Kadınların kötüsü, hırslısı, bencili yok mu? Diye sorabilirsiniz sevgili erkek okurlarım. Tabi ki var. Iste onlar yaradılışları sırasında vücutlarına gereğinden fazla erkek hormonu pompalanlardır inanın. Duygusal, anlayışlı, merhametli, sefkatli, yaratıcı erkekler ise, yaradılışları sırasında vücutlarına biraz da olsa kadınlik hormonu pompalanlardır buna da inanın.
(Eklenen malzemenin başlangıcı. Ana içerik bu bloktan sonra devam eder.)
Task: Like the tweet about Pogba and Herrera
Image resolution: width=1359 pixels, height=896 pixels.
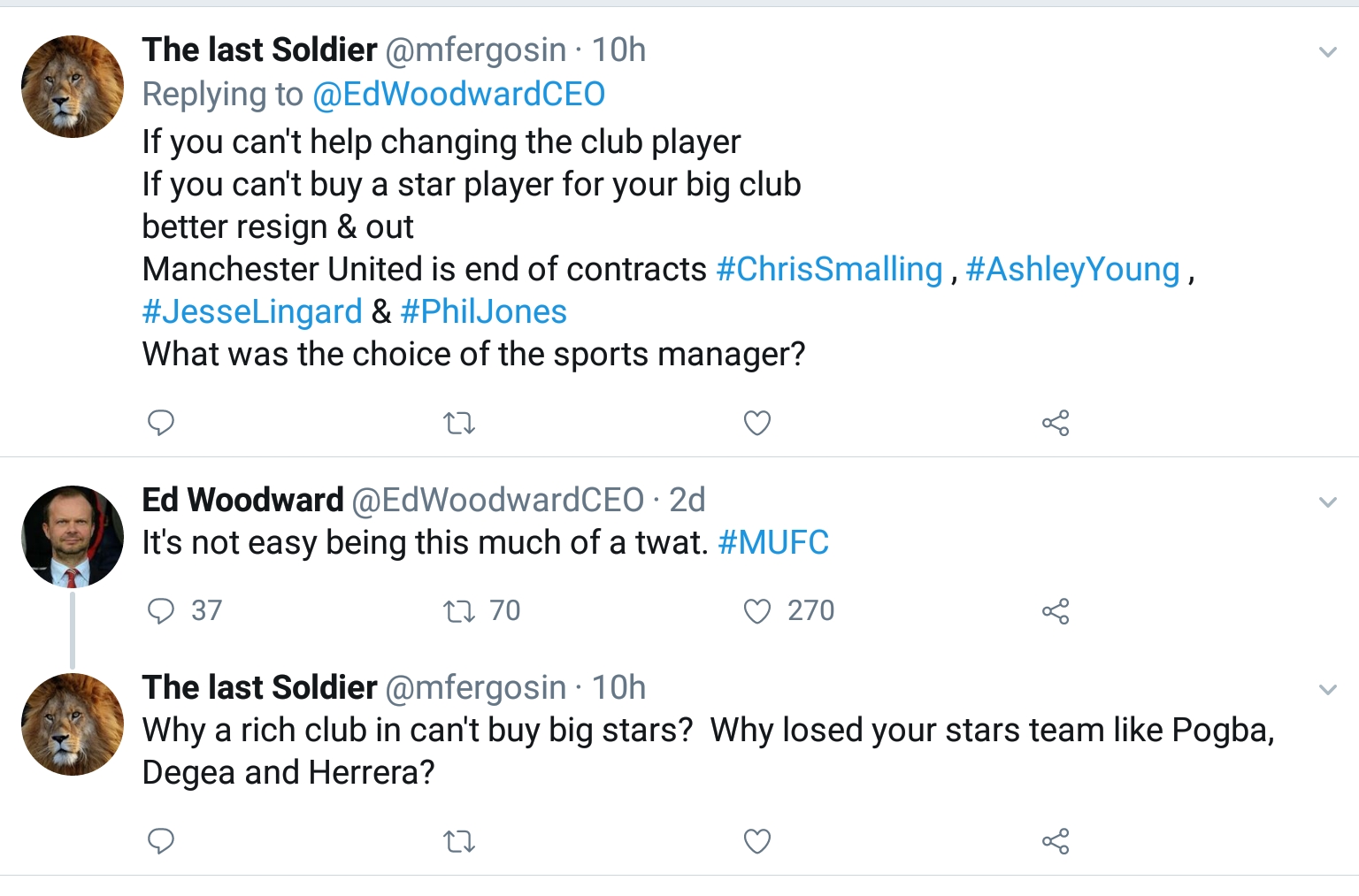Action: point(756,841)
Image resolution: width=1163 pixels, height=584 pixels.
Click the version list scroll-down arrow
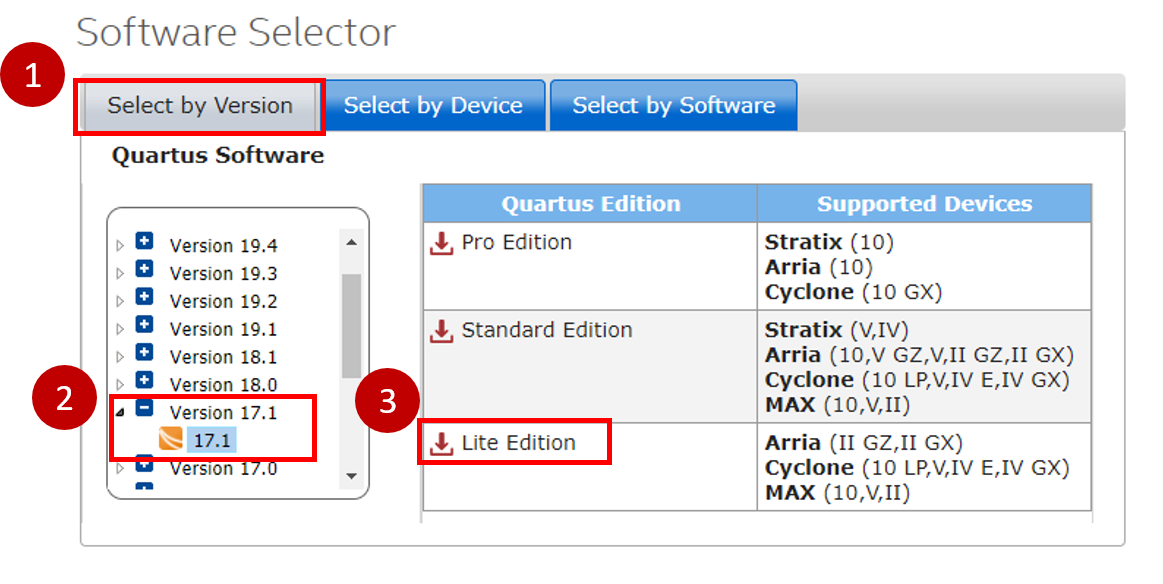tap(351, 476)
Bunları yazdığım için bana kızabilirsiniz ama benim inancım ve hayat felsefem bu. Samimi olarak sizlerle paylasmaya çalışıyorum. O kadar.
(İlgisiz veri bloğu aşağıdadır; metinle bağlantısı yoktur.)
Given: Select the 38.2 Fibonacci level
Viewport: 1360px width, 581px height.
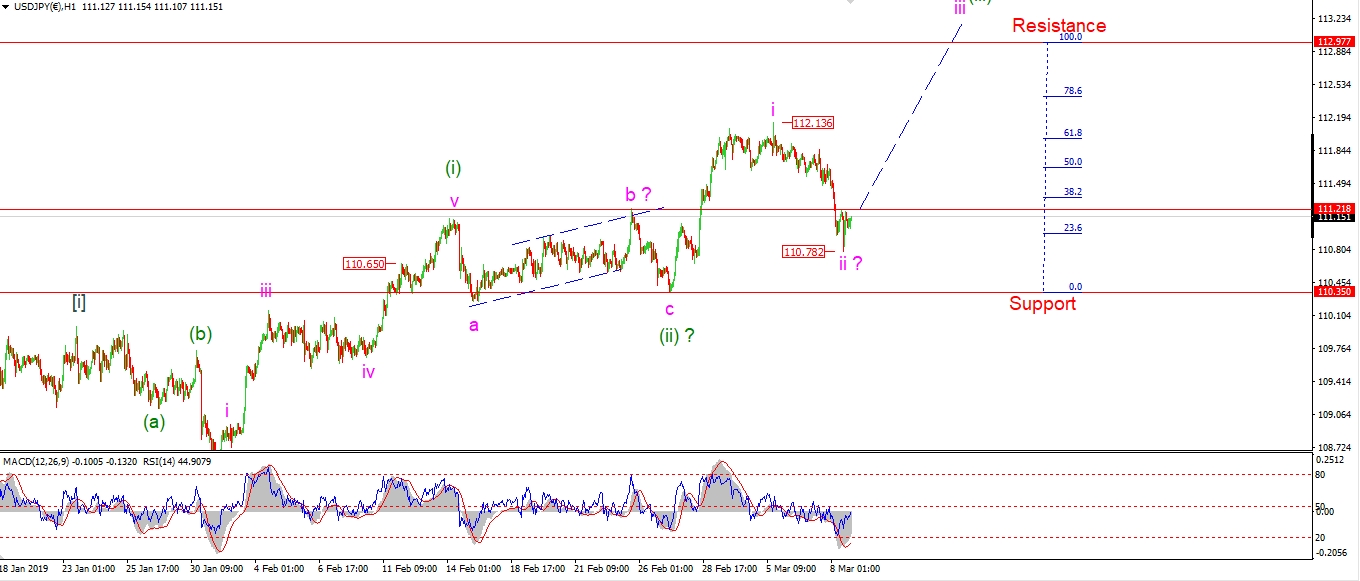Looking at the screenshot, I should point(1072,192).
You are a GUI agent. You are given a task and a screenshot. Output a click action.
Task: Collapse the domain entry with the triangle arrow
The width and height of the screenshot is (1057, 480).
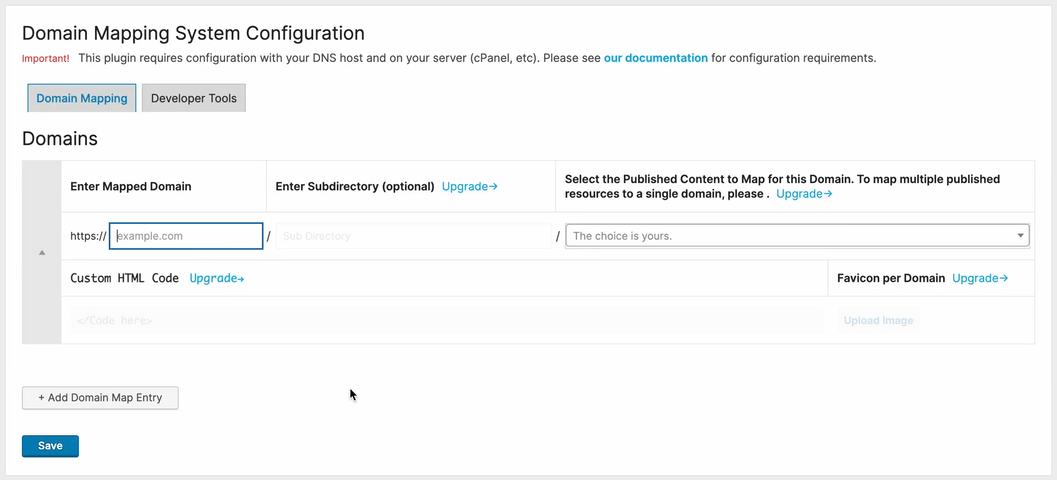click(x=42, y=253)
Sonunda kadınına, sevgilisine, eşine değer veren, ailesine sahip cıkan, kadınların haklarını koruyan, bütün erkeklerin alınlarından öpüyorum. Kadınları aşağılayan, hakaret eden, emeklerini görmeyen, onları yok saymaya calışan, şiddet uygulayan, hatta aleni sokak ortasında infaz edip, cep telefonları ile videoya ceken yobazlara da burada çoooook söyleyeceklerim var. Ama yaşım ve aldığım terbiye buna izin vermiyor. Anlayan anlar.
Bütün kadınlar; her ırktan, her dinden, her renkten iyi ki varsınız. Dünya sizinle güzel. Allah yardımcınız, yolunuz açık olsun.